“STAR FATHER’S BALLS! That is some godsdamned crazy grank shit.” Sabira stood, heart racing too fast to remain seated.
“Girl, come now,” said Coraz.
“I warned you,” said Derev.
“It’s alright,” said Gabriel, gesturing for calm. “Let her get it out.”
“I thought, oh Gods, I thought your people belonged to Trickster. Maybe like in the old stories. Trickster stole nameless from the Divine Masters and took them through the Gates before they were shattered. I thought that’s why you looked so different and acted so strange. Your people spent ages away from the Nahgak-Ri, separated from Will, separated from the very reason we existed. Thousands of years being warped by Trickster’s lies. Of course, you’ll be strange. But this . . .”
Maia stood beside Gabriel. “Sabira, I know what you have been told all your life. But the truth is the Theocrats did not create humanity to be part of some holy crusade. They were not commanded by all-powerful gods to bioengineer a slave race.”
“So . . . so what then? We just came out of nothing? For no reason? You think that’s supposed to make sense?”
“No, not from nothing,” Maia answered. “It is complicated to explain. But we did not come out of nothing. Humans are the children of Tierra, a rare and beautiful world. Humanity came out of a living planet. We were given life by life itself. A life the Theocrats have enslaved and corrupted for millennia.”
“For what, though? For what reason did this planet of yours make us?”
“Sabira,” answered Gabriel. “There are as many answers to the meaning of life as there are voices to question it.”
“This is grank shit. You really are sent by Trickster. What are you doing to us? You’re drugging us, filling our heads with crazy stories.” She felt as if the splinter spoke through her lips.
“I told you she wasn’t ready,” said Derev. “Now we’re all in danger.”
“That is not helpful right now.” Maia briefly closed her eyes, her jaw tight.
“Maybe he’s right, though,” said Dawn, protectively crossing her arms over her belly. “Maybe the lems should strap her down again. Just to be safe.”
“Don’t you dare,” warned Sabira. “Try it, and I’ll . . .”
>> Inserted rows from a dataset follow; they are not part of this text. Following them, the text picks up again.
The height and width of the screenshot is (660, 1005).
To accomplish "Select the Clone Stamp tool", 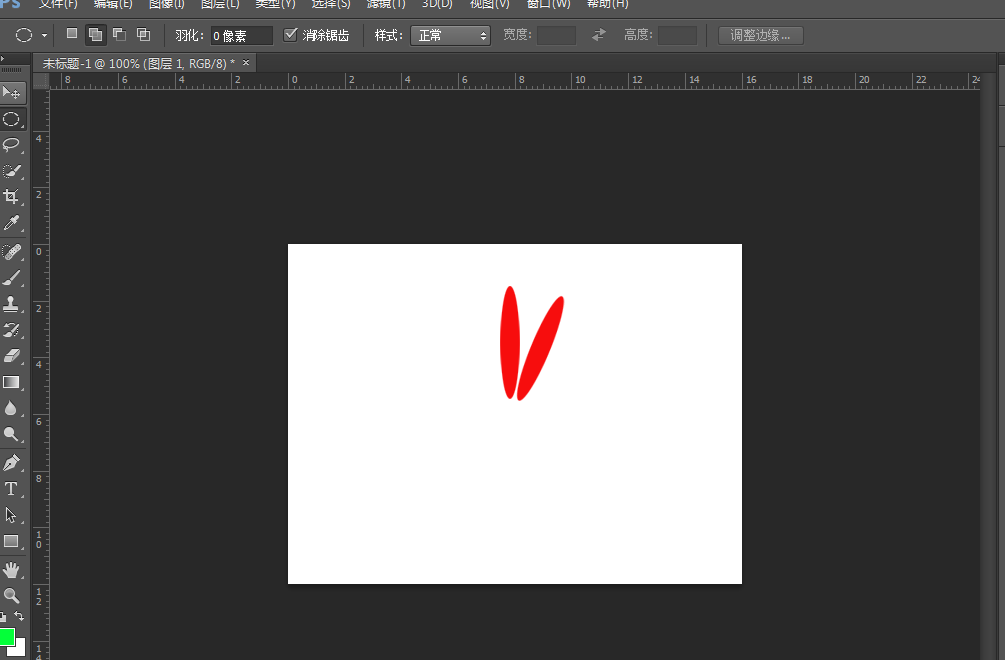I will pos(13,301).
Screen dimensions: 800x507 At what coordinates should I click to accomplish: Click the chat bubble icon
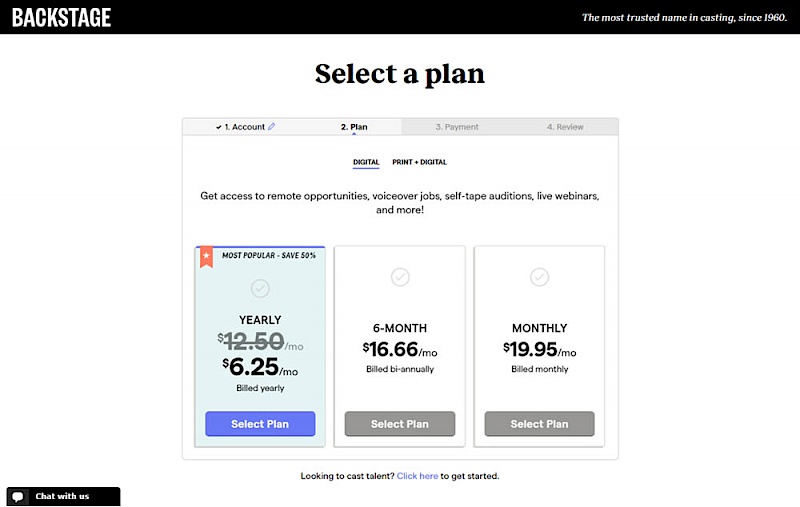pos(19,497)

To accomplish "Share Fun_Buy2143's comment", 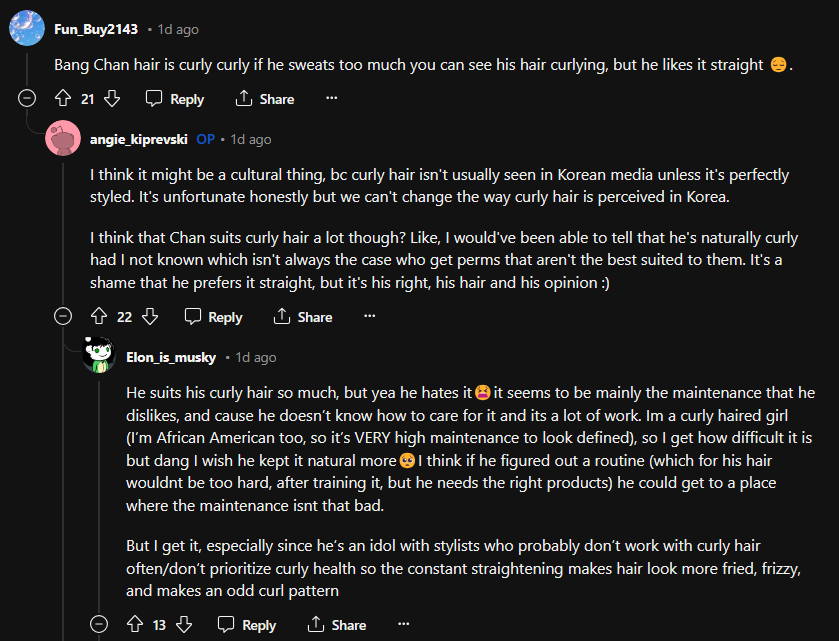I will pyautogui.click(x=264, y=99).
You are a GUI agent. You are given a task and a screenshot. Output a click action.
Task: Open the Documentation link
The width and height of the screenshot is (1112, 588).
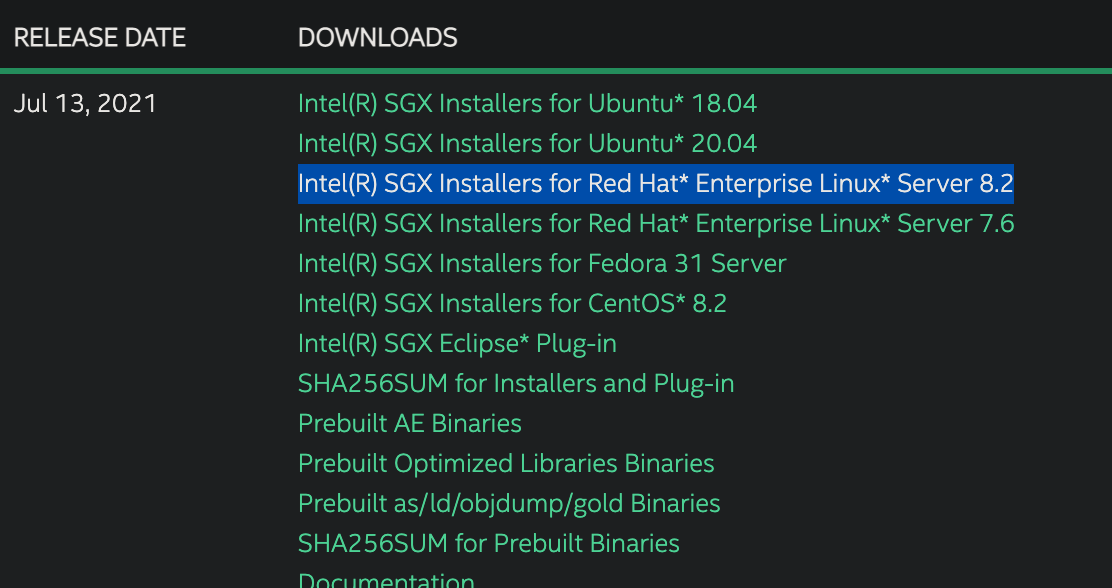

“You’ll what?” asked Derev. “Kill us all? Dawn is right. I say we tie her up and leave her for the Vleez or Servants. Whoever gets there first. Or maybe Cal was right all along, and we should kill her now before she kills us. We are never, you see me, never going to be able to really trust her.”
“Derev, that is enough!” Gabriel commanded.
The aggie is right, the splinter whispered in the back of her mind. The Unity will return soon. There are no vleez left to stop you. Kill them all and wait it out in here till they return. Give the Warseers their heads, and they will cover you with glyphs and glory. You’ll make rank, no doubt. Maybe get your own crew.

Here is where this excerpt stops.